Sur la scène internationale, avant tout, les pays doivent travailler ensemble pour garantir la vaccination universelle. Alors que certains pays parviendront à des vaccinations généralisées d’ici cet été, la plupart, en particulier les pays à faible revenu, devront probablement attendre la fin de 2022. Pour accélérer les vaccinations, il faudra accélérer la production et la distribution des vaccins, éviter les contrôles à l’exportation, financer intégralement l’installation COVAX sur laquelle de nombreux pays à faible revenu dépendent pour les doses et assurer des transferts mondiaux équitables des doses excédentaires.

Les décideurs devraient également continuer à garantir un accès adéquat aux liquidités internationales. Les grandes banques centrales devraient fournir des orientations claires sur les actions futures avec suffisamment de temps pour se préparer, afin d’éviter les épisodes de type «taper-tantrum» comme cela s’est produit en 2013. Les pays à faible revenu bénéficieront d’une prolongation supplémentaire de la pause sur les remboursements de la dette dans le cadre de la suspension du service de la dette Initiative et opérationnalisation du cadre commun du G20 pour une restructuration ordonnée de la dette. Une nouvelle allocation des droits de tirage spéciaux du FMI fournira la protection de liquidité nécessaire en des temps très incertains.

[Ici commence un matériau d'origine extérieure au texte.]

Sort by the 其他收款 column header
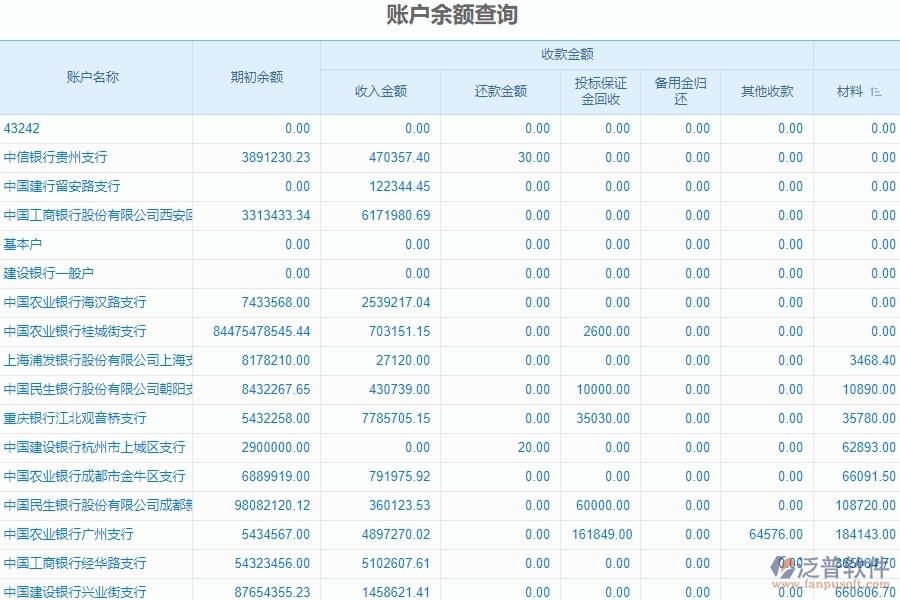Screen dimensions: 900x600 (x=766, y=90)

Même si tous les regards sont tournés vers la pandémie, il est essentiel que des progrès soient accomplis pour résoudre les tensions commerciales et technologiques. Les pays devraient également coopérer sur l’atténuation du changement climatique, sur la modernisation de la fiscalité internationale des entreprises et sur les mesures visant à limiter le transfert transfrontalier des bénéfices, l’évasion fiscale et la fraude.

Au cours de l’année écoulée, nous avons assisté à d’importantes innovations en matière de politique économique et à un soutien massivement accru au niveau national, en particulier parmi les économies avancées qui ont pu se permettre ces initiatives. Un effort tout aussi ambitieux est maintenant nécessaire au niveau multilatéral pour assurer la reprise et mieux avancer. Sans efforts supplémentaires pour donner à tous une chance équitable, les écarts de niveau de vie entre les pays pourraient se creuser considérablement et les progrès de plusieurs décennies dans la réduction de la pauvreté dans le monde pourraient s’inverser.